◆ **Problems to solve**
(1) According to the article about Ahmadinejad and the 1979 U.S. Embassy siege, how long did the hostages' ordeal last?
(2) Continue the article about Ahmadinejad and the 1979 U.S. Embassy siege from its last sentence.

◆ **Page extract**
WASHINGTON — The Bush administration demanded Thursday that the Iranian government clarify the role of Mahmoud Ahmadinejad in the 1979 siege of the U.S. Embassy in Tehran after several former hostages declared that they recognized the president-elect as one of their captors.
U.S. officials also pledged to conduct their own investigation into Ahmadinejad's past after several of the 52 Americans who were held hostage said he was a key figure in their 444-day ordeal.
"The Iranian government ... has an obligation to speak definitively concerning these questions that have been raised in public," State Department spokesman Sean McCormack told reporters.
McCormack, White House spokesman Scott McClellan, and national security advisor Stephen J. Hadley said in separate briefings that the U.S. would launch its own efforts to determine whether Ahmadinejad had a role in the crisis.
"We need to get the facts," Hadley told reporters.
The president-elect's staff on Thursday denied that he had any active involvement in the embassy standoff. An aide, Meisan Rowhani, told Associated Press that Ahmadinejad recently said he had been against targeting the U.S. Embassy because he "believed that if we do that the world will swallow us."
Dozens of students, mainly from Tehran's Polytechnic University, stormed the embassy 10 months after the ouster of the shah of Iran, protesting his admission to the U.S. for medical treatment. Some accounts said the students were apparently spurred by concern that the Islamic Revolution was already unraveling.

◆ **Information provided**
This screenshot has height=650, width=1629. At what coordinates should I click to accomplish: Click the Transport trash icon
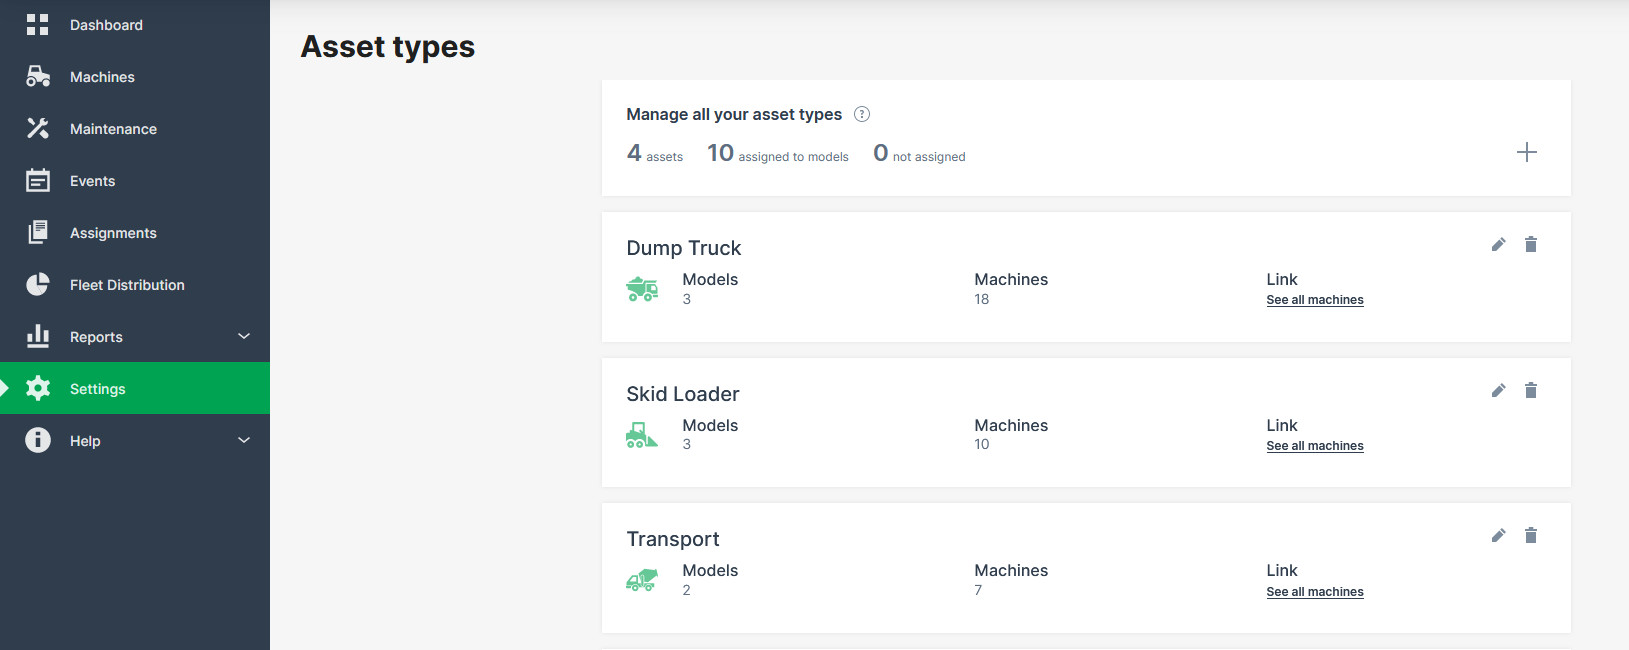1530,536
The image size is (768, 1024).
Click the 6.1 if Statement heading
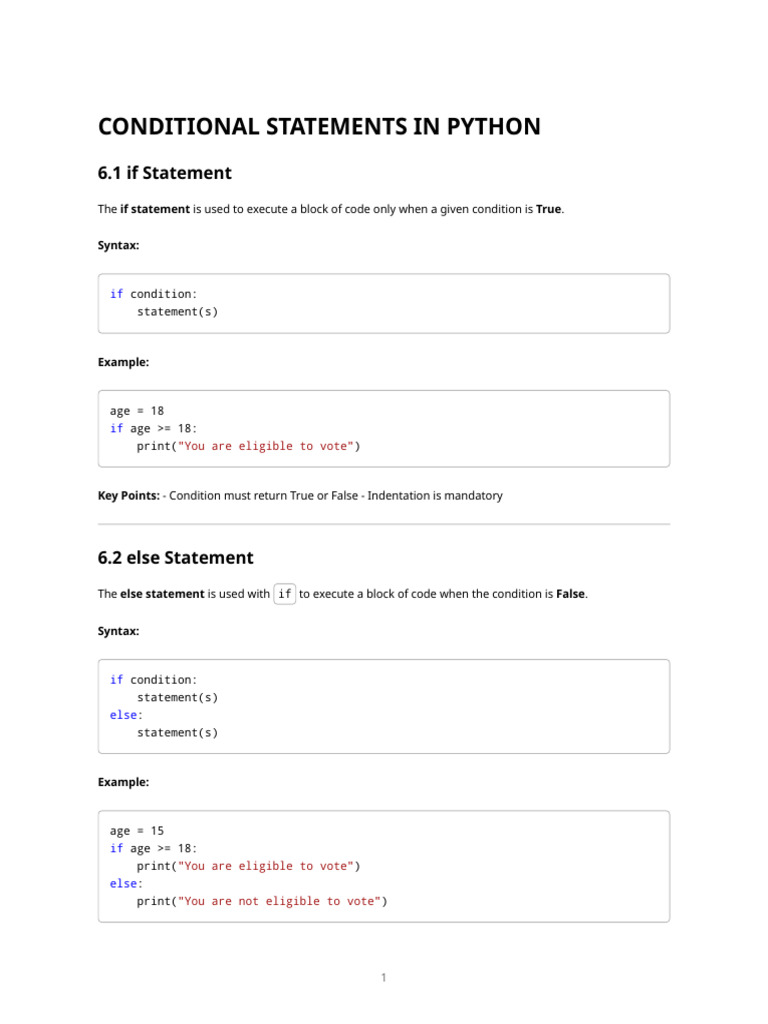[165, 173]
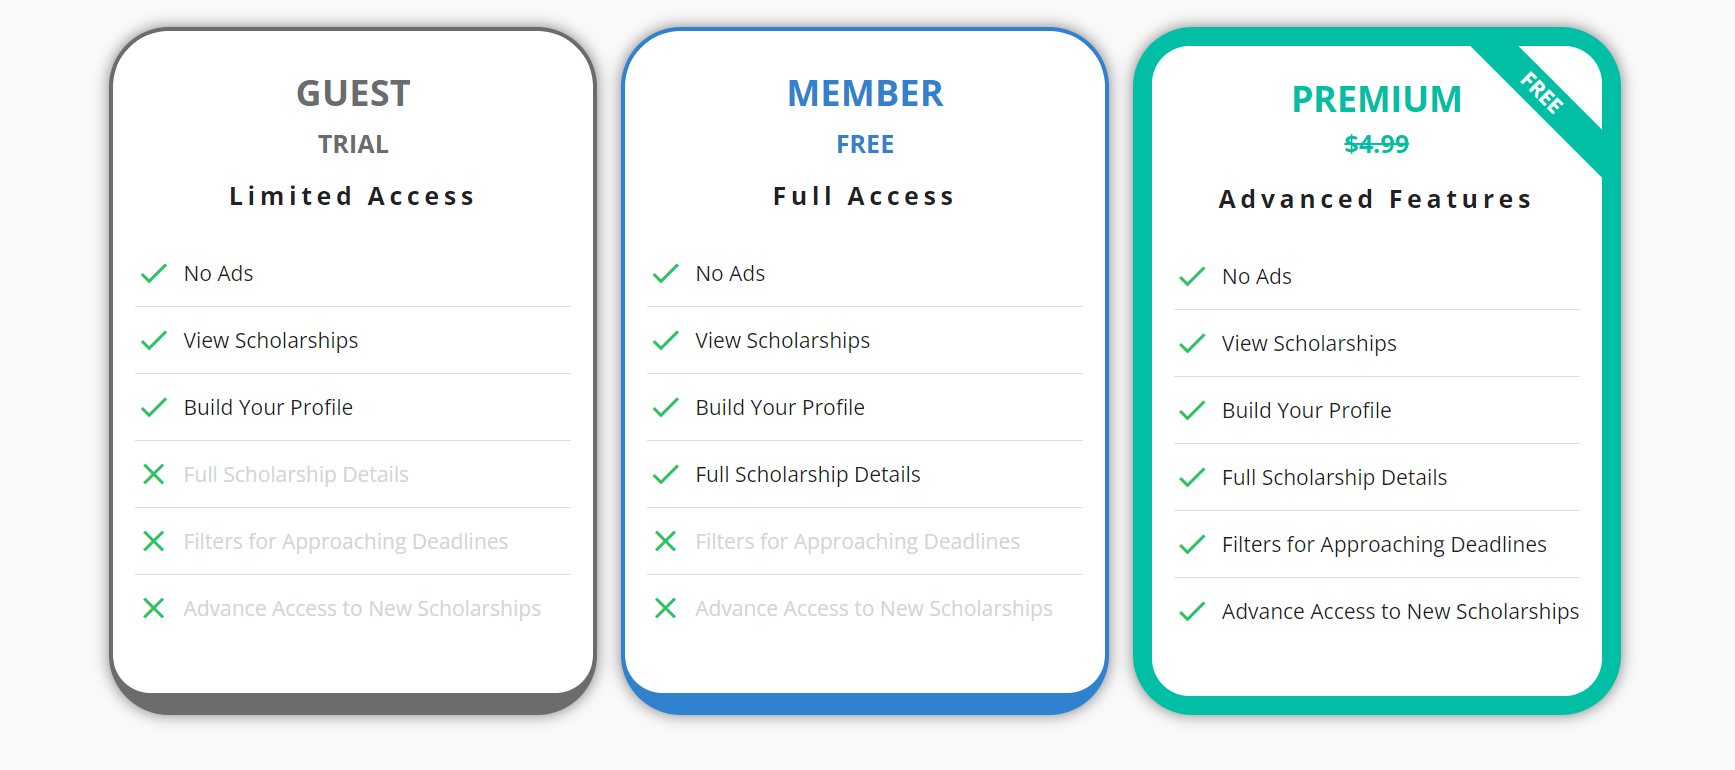Click the green checkmark beside Guest No Ads
This screenshot has width=1735, height=770.
point(153,274)
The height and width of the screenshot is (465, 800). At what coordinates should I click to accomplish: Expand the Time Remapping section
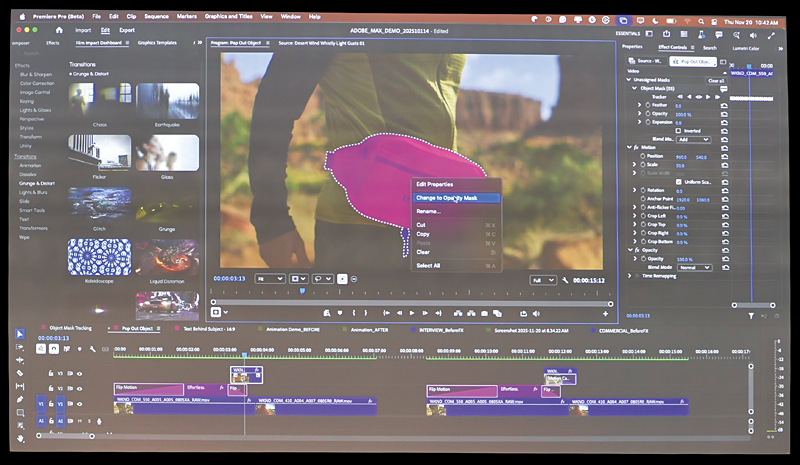630,276
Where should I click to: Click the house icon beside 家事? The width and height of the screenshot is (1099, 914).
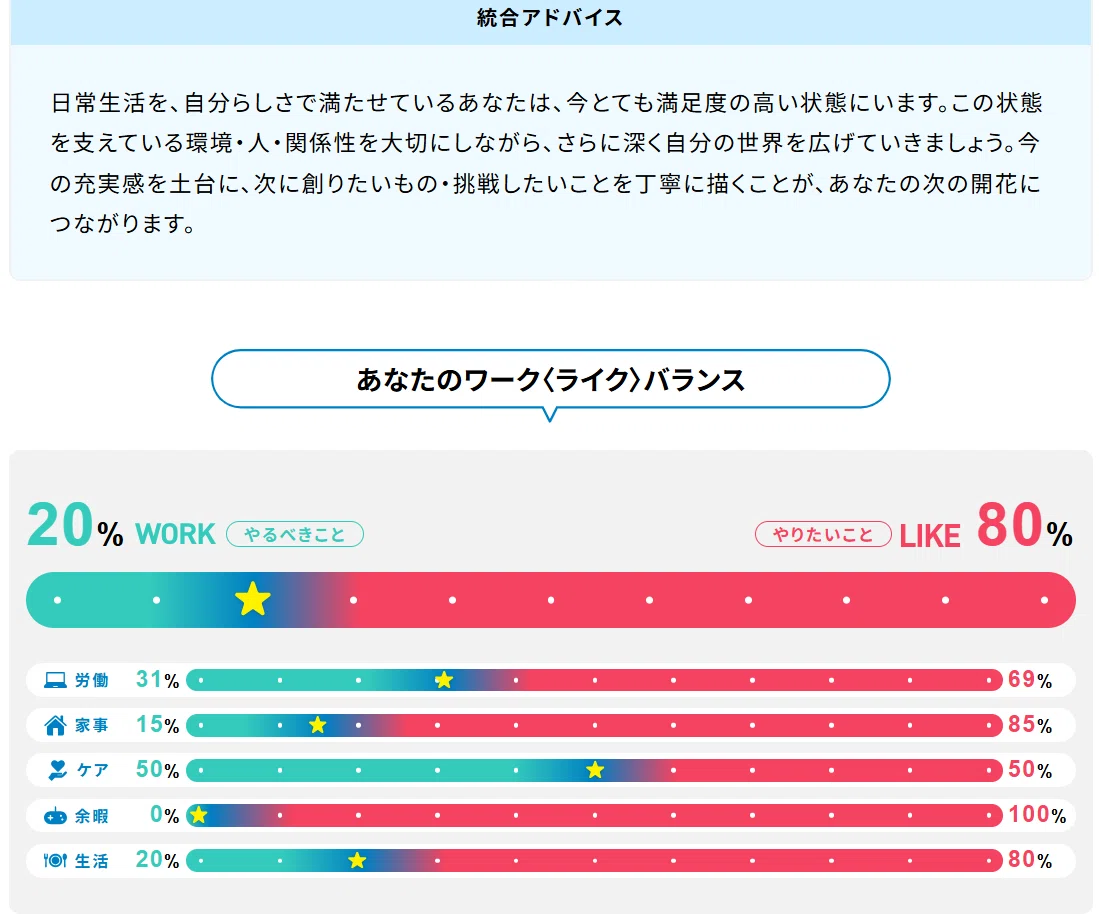click(x=55, y=725)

◆ **Responses by item number**
(1) 444 days.

(2)
Rowhani said Ahmadinejad dropped his opposition to the embassy takeover after Ayatollah Ruhollah Khomeini, the leader of the revolution, approved it. But Ahmadinejad did not participate in the hostage taking or the events that followed, Rowhani said.
The crisis ended with the release of all of the hostages.
In Iran, the allegation that Ahmadinejad might have been a hostage taker is unlikely to spark public outrage. Some participants in the embassy takeover went on to hold key positions in the government and parliament.
Some have become reformists, speaking out against the Islamic regime led by Ayatollah Ali Khamenei, who inherited Khomeini's position of supreme leader.
But for Americans, the hostage crisis was one of the most painful public dramas in recent times and still influences Iranian-American relations. The countries have had no formal diplomatic ties since the takeover.